It’s Tax Day tomorrow. Waiting till the last moment to file because you’ll have to write a check?
It hurts, but you must be financially better off than the federal government, which itself owes $17.5 trillion, all because Congress and the President refuse to balance budgets.
In the last ten years, according to a convenient Department of Treasury website, the federal government’s debt has not merely doubled, it has ballooned by more than $10 trillion.
During the Reagan Administration, we were aghast at the idea of a “mere” one trillion dollar debt. I remember “No Trillion Dollar Debt” signs.
Waving signs didn’t help.
But something’s gotta give. As J. D. Tuccille writes, “you have to think that it’s going to occur to people that the United States government seems neither willing nor able to stop borrowing, and to start paying the sum down, even a little bit.”
Debts must be repaid, with interest.

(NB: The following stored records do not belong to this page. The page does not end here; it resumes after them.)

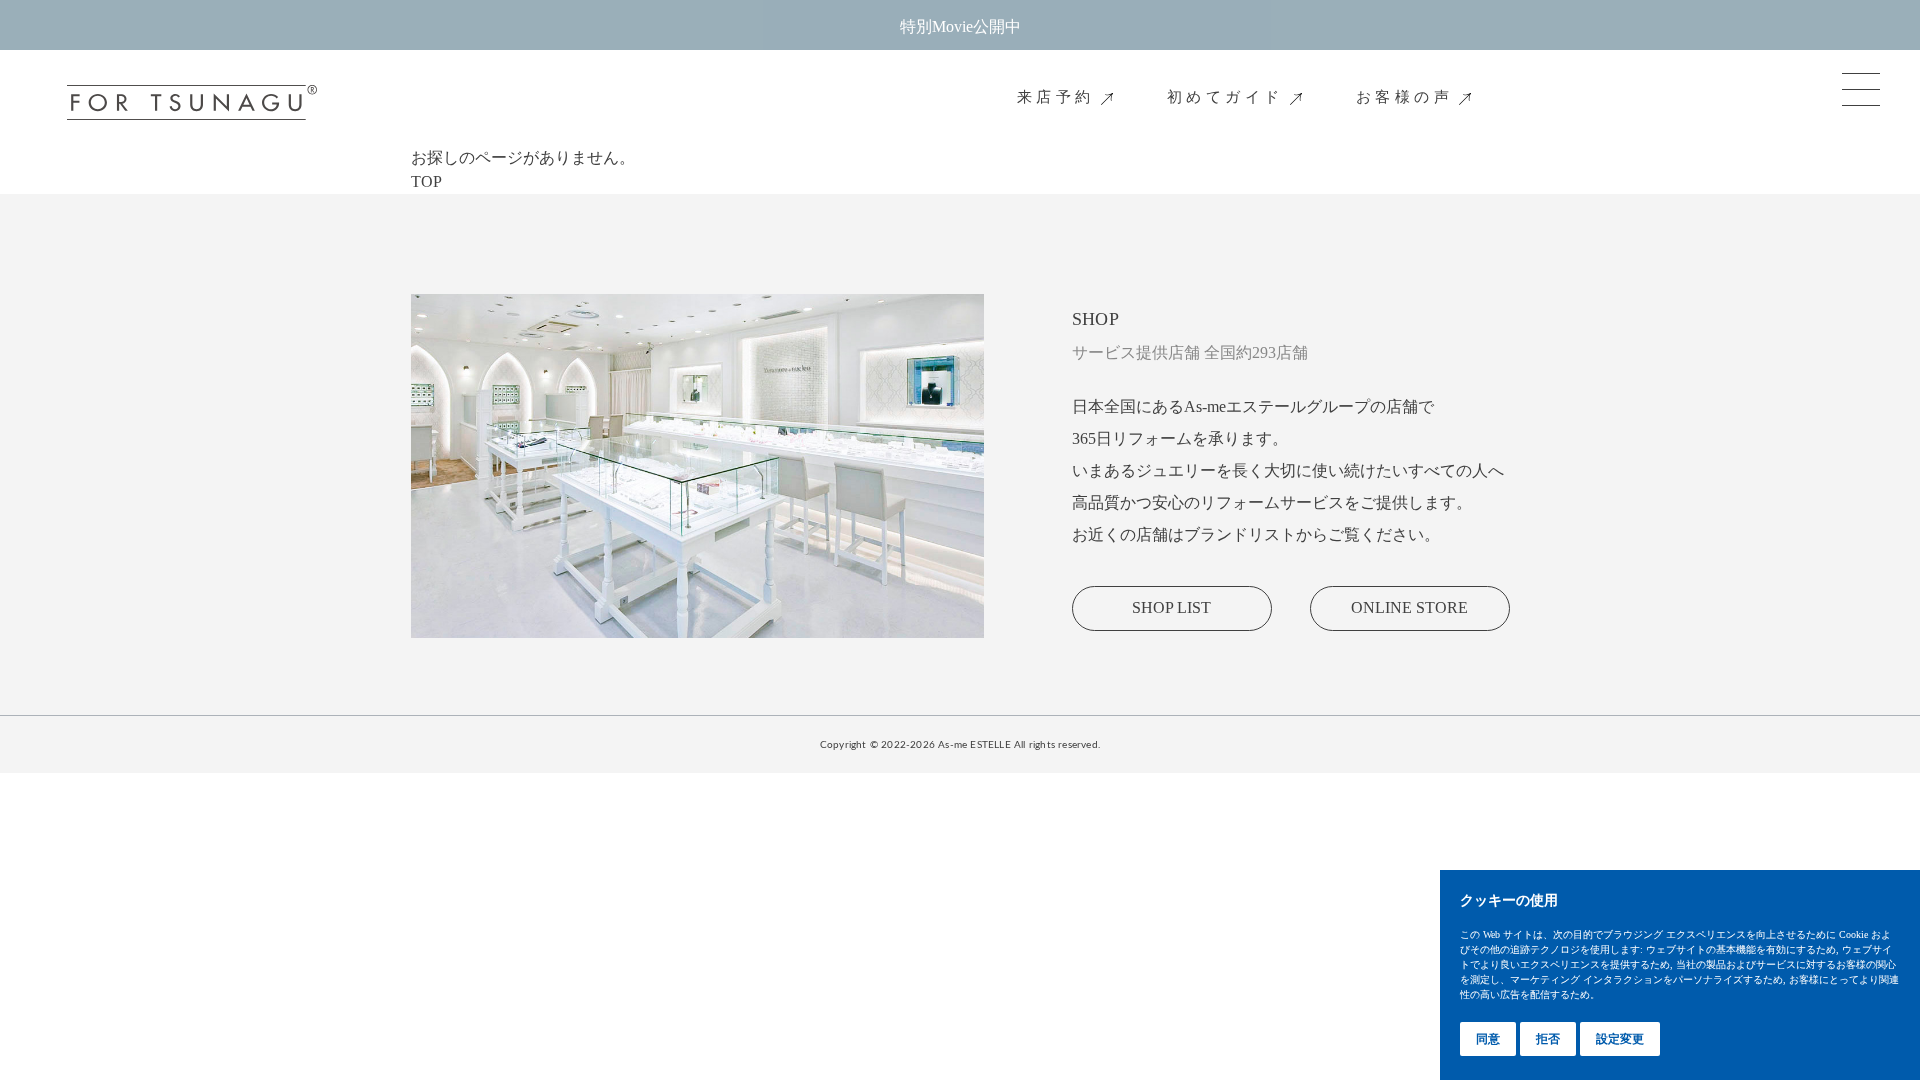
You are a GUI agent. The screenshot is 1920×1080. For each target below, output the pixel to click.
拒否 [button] (1548, 1039)
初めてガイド (1225, 97)
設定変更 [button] (1620, 1039)
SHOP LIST (1171, 607)
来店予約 (1056, 97)
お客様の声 (1405, 97)
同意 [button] (1488, 1039)
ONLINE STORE (1409, 607)
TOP (426, 181)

That goes for the last decade’s additional ten trillion tonnage of “bricks” now hanging over our heads.
Writing your check to the government isn’t made any more pleasant by pondering how paltry your payment is compared to what’s needed to make a dent in the debt. Moreover, even amid constant talk about “cuts,” federal government spending continues to increase. Thus, getting out of debt is not about writing checks to government. It’s about government writing fewer and smaller checks.
This is Common Sense. I’m Paul Jacob.